Pendant près de dix minutes, elle avait dit son calvaire d’esclave sexuelle de Daech sans verser une larme, et sa voix douce avait fini par résonner dans la salle feutrée du conseil de sécurité de l’ONU. « Ce ne sont pas mes souffrances, ce sont des souffrances collectives », avait-elle conclu sous les applaudissements.

C’était en décembre 2015. Les mains jointes sur sa feuille, Nadia Murad, 23 ans aujourd’hui, cherchait alors à sensibiliser le monde au sort de sa communauté : les Yézidis, dont la religion, proche du zoroastrisme et vieille de plus 6 500 ans, fait de ces derniers des infidèles du point de vue de Daech, qui leur a infligé d’inimaginables cruautés dans la région des monts Sinjar, au nord-ouest de l’Irak.

Deux Yézidies, un journaliste turc et le chef des Tatars de Crimée

Un an après son passage à New York, c’est dans l’hémicycle du parlement européen à Strasbourg, en séance plénière, que Nadia Murad fera entendre la voix des siens, mardi 13 décembre, accompagnée de Lamia Haj Bachar, 18 ans, elle aussi une Yézidie rescapée de Daech. Les deux jeunes femmes originaires de Kocho, un village irakien situé à une quinzaine de kilomètres de Sinjar, recevront le prix Sakharov 2016 pour la liberté d’esprit, qui leur avait été décerné le 27 octobre.

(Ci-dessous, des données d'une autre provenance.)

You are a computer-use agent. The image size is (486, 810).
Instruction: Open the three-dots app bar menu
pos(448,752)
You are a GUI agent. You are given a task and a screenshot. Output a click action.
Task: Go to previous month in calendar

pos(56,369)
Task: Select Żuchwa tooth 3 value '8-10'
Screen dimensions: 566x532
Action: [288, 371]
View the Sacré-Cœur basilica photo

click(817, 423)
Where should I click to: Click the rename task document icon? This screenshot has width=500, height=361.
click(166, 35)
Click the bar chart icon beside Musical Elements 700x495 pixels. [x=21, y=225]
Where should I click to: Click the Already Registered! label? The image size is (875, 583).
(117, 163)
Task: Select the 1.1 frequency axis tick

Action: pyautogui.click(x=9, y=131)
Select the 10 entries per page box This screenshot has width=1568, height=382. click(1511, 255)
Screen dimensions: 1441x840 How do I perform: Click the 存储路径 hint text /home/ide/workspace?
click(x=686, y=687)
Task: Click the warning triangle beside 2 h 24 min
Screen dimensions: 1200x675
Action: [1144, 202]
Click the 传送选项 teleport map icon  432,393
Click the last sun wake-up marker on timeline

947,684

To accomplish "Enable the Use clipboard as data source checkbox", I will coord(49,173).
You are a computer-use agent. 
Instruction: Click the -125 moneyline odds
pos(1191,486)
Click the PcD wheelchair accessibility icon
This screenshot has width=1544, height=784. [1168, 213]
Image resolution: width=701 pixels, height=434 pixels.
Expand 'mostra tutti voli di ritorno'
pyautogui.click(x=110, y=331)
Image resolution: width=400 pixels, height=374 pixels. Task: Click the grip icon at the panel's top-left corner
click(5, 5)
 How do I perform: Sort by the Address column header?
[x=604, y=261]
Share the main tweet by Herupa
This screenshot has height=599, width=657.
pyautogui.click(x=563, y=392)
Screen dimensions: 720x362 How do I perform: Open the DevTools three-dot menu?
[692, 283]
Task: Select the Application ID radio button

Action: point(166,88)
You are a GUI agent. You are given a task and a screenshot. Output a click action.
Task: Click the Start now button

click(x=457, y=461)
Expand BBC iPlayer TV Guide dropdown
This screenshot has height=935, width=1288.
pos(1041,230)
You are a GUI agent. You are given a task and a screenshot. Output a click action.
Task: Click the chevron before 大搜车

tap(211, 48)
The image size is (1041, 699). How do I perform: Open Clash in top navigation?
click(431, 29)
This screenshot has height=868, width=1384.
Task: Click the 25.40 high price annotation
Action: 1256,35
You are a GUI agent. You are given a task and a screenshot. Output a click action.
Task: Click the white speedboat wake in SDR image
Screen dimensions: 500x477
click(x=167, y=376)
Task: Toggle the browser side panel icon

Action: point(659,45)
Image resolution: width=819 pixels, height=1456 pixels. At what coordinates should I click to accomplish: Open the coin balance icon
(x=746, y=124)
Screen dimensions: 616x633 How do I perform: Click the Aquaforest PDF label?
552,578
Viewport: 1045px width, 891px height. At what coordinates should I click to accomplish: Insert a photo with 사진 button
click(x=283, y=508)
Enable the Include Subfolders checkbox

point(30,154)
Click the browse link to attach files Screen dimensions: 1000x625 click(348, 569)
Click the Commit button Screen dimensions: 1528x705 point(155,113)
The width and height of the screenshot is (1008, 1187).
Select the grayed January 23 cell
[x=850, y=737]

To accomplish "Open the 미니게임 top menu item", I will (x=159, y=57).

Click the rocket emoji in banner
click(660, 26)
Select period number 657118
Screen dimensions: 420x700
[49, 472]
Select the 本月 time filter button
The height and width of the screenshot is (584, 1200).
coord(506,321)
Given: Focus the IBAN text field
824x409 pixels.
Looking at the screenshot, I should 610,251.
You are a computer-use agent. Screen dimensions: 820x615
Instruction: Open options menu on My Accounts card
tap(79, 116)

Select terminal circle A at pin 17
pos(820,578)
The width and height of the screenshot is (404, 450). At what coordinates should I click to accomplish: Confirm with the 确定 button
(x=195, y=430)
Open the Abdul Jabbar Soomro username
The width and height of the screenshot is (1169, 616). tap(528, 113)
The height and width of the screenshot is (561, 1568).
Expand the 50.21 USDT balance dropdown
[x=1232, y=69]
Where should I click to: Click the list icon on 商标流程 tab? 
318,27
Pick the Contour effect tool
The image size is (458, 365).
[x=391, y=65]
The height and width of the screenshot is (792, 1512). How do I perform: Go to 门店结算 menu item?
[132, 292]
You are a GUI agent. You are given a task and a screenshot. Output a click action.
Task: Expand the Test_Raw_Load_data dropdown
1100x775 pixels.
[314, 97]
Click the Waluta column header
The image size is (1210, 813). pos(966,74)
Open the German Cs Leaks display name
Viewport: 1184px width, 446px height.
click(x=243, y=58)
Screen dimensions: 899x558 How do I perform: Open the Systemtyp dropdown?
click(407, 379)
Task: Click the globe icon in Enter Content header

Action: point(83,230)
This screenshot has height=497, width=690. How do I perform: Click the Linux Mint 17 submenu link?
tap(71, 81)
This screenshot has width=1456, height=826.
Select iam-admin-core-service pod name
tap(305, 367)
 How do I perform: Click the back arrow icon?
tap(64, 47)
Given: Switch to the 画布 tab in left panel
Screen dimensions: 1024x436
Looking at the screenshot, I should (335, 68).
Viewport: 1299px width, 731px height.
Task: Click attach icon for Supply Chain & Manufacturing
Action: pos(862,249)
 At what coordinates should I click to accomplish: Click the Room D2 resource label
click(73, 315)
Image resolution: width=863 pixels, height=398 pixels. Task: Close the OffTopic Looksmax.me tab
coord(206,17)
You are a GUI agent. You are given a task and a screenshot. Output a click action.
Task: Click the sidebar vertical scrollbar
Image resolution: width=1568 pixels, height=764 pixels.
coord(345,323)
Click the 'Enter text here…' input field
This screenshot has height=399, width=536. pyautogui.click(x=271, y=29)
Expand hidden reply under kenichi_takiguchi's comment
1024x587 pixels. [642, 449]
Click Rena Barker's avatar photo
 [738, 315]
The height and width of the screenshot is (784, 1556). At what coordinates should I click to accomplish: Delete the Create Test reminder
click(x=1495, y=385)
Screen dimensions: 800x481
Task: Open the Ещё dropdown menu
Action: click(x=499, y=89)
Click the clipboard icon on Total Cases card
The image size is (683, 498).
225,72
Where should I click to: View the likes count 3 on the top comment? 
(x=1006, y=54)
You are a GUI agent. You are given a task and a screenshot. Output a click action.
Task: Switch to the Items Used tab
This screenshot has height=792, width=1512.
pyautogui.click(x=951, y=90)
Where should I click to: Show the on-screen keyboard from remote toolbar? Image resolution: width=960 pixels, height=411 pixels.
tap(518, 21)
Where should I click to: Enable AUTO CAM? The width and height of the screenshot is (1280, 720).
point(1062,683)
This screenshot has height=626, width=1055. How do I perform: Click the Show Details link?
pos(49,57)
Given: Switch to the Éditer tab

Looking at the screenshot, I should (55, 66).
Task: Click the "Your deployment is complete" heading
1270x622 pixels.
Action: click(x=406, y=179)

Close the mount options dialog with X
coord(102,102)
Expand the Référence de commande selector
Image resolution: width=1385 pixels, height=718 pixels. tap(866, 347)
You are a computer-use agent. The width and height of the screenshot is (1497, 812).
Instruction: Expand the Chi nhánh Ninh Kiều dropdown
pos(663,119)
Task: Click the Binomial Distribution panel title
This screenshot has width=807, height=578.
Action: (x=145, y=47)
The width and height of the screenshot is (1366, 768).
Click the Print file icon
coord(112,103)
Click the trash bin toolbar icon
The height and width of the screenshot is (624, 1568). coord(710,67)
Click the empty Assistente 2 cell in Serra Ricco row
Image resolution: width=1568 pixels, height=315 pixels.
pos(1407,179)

Cette distinction honore depuis 1988 les défenseurs des droits de l’homme et des libertés fondamentales. Elle sera remise cette année en présence des autres finalistes, le journaliste Turc Can Dündar, emprisonné fin 2015 pour avoir révélé que les services secrets turcs livraient des armes à des groupes islamistes rebelles en Syrie, et le chef de file des Tatars de Crimée Moustafa Djemilev.

Les femmes yézidies « parlent peu »

« Ce prix va mettre la lumière sur le sort des femmes yézidies, se félicite Nina Walch, d’Amnesty International. Tout le monde s’est emparé de l’histoire des femmes yézidies mais jusqu’à présent, cela n’a pas entraîné de conséquences positives pour elles, d’autant plus que, éprouvant souvent de la honte, elles parlent peu. »

Nadia Murad, elle, ose parler, depuis qu’elle a réussi à prendre la fuite, en novembre 2014. Elle avait été faite prisonnière par Daech une fois les djihadistes arrivés à Kocho, en août 2014. Après avoir séparé les habitants dans la cour de l’école, ces derniers ont « pris les hommes et les ont tués », a raconté la jeune femme, qui a alors perdu six de ses frères.

Conduite dans la foulée à Mossoul, elle y a vécu un cauchemar partagé par de nombreuses femmes yézidies : tortures, viols collectifs, vente, esclavage sexuel. Avec l’aide de voisins, elle s’est ensuite miraculeusement enfuie vers un camp du Kurdistan irakien d’où, grâce à une ONG, elle a rejoint sa sœur en Allemagne.

3 200 Yézidis toujours aux mains de Daech

Le même degré de cruauté marque l’histoire de Lamia Haji Bachar, le visage défiguré par l’explosion d’une mine antipersonnel pendant sa fuite. Enlevée par Daech à l’âge de 16 ans, la jeune femme a passé près de deux ans en captivité. Arrivée en Allemagne en 2016, où elle reçoit depuis l’aide d’une ONG germano-irakienne, Air Bridge Iraq, elle y vit avec sa sœur dans le sud du pays. Elle souhaite y demeurer et devenir institutrice.

Nadia Mourad est devenue ambassadrice de bonne volonté de l’Office des Nations unies contre la drogue et le crime depuis septembre dernier. Elle plaide pour que la communauté internationale reconnaisse le génocide des Yézidis. Près de 3 200 d’entre eux sont encore aux mains de Daech, surtout en Syrie, d’après l’ONU.